- Directions:
Please reproduce each of the entries below word for word.

(Data items)
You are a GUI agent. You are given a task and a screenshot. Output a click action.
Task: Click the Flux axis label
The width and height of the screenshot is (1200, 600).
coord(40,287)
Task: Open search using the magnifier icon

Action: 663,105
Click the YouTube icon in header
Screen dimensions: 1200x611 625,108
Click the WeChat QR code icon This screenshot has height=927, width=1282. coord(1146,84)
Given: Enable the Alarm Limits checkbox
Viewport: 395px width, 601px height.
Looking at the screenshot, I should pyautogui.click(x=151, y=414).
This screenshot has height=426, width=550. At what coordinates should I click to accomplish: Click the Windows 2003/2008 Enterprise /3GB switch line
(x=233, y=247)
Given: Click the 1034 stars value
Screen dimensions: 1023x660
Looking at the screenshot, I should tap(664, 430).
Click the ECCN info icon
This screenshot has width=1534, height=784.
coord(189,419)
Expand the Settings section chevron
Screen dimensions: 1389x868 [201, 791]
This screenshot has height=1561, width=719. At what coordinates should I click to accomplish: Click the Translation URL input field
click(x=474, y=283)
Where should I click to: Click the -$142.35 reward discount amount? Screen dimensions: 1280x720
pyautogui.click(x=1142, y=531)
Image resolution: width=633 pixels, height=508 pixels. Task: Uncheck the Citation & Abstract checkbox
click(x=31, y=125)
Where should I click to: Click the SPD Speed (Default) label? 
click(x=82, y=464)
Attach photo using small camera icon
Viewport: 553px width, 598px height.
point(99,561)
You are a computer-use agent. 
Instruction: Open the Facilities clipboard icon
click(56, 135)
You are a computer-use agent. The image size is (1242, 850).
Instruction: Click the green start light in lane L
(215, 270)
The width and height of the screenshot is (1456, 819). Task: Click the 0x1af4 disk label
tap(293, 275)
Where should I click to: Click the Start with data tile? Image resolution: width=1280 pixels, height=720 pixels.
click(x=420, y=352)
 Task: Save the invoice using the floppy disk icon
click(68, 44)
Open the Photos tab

- The response:
You are a GUI agent. You are given a task and a screenshot. Output a click action.
Task: Click the Flux axis label
The width and height of the screenshot is (1200, 600).
coord(40,287)
Task: Open search using the magnifier icon

Action: 663,105
Click the YouTube icon in header
Screen dimensions: 1200x611 625,108
Click the WeChat QR code icon This screenshot has height=927, width=1282. coord(1146,84)
Given: Enable the Alarm Limits checkbox
Viewport: 395px width, 601px height.
Looking at the screenshot, I should pyautogui.click(x=151, y=414).
This screenshot has height=426, width=550. At what coordinates should I click to accomplish: Click the Windows 2003/2008 Enterprise /3GB switch line
(x=233, y=247)
Given: Click the 1034 stars value
Screen dimensions: 1023x660
Looking at the screenshot, I should tap(664, 430).
Click the ECCN info icon
This screenshot has width=1534, height=784.
coord(189,419)
Expand the Settings section chevron
Screen dimensions: 1389x868 [201, 791]
This screenshot has height=1561, width=719. At what coordinates should I click to accomplish: Click the Translation URL input field
click(x=474, y=283)
Where should I click to: Click the -$142.35 reward discount amount? Screen dimensions: 1280x720
pyautogui.click(x=1142, y=531)
Image resolution: width=633 pixels, height=508 pixels. Task: Uncheck the Citation & Abstract checkbox
click(x=31, y=125)
Where should I click to: Click the SPD Speed (Default) label? 
click(x=82, y=464)
Attach photo using small camera icon
Viewport: 553px width, 598px height.
point(99,561)
You are a computer-use agent. 
Instruction: Open the Facilities clipboard icon
click(56, 135)
You are a computer-use agent. The image size is (1242, 850).
Instruction: Click the green start light in lane L
(215, 270)
The width and height of the screenshot is (1456, 819). Task: Click the 0x1af4 disk label
tap(293, 275)
Where should I click to: Click the Start with data tile? Image resolution: width=1280 pixels, height=720 pixels.
click(x=420, y=352)
 Task: Save the invoice using the floppy disk icon
click(68, 44)
Open the Photos tab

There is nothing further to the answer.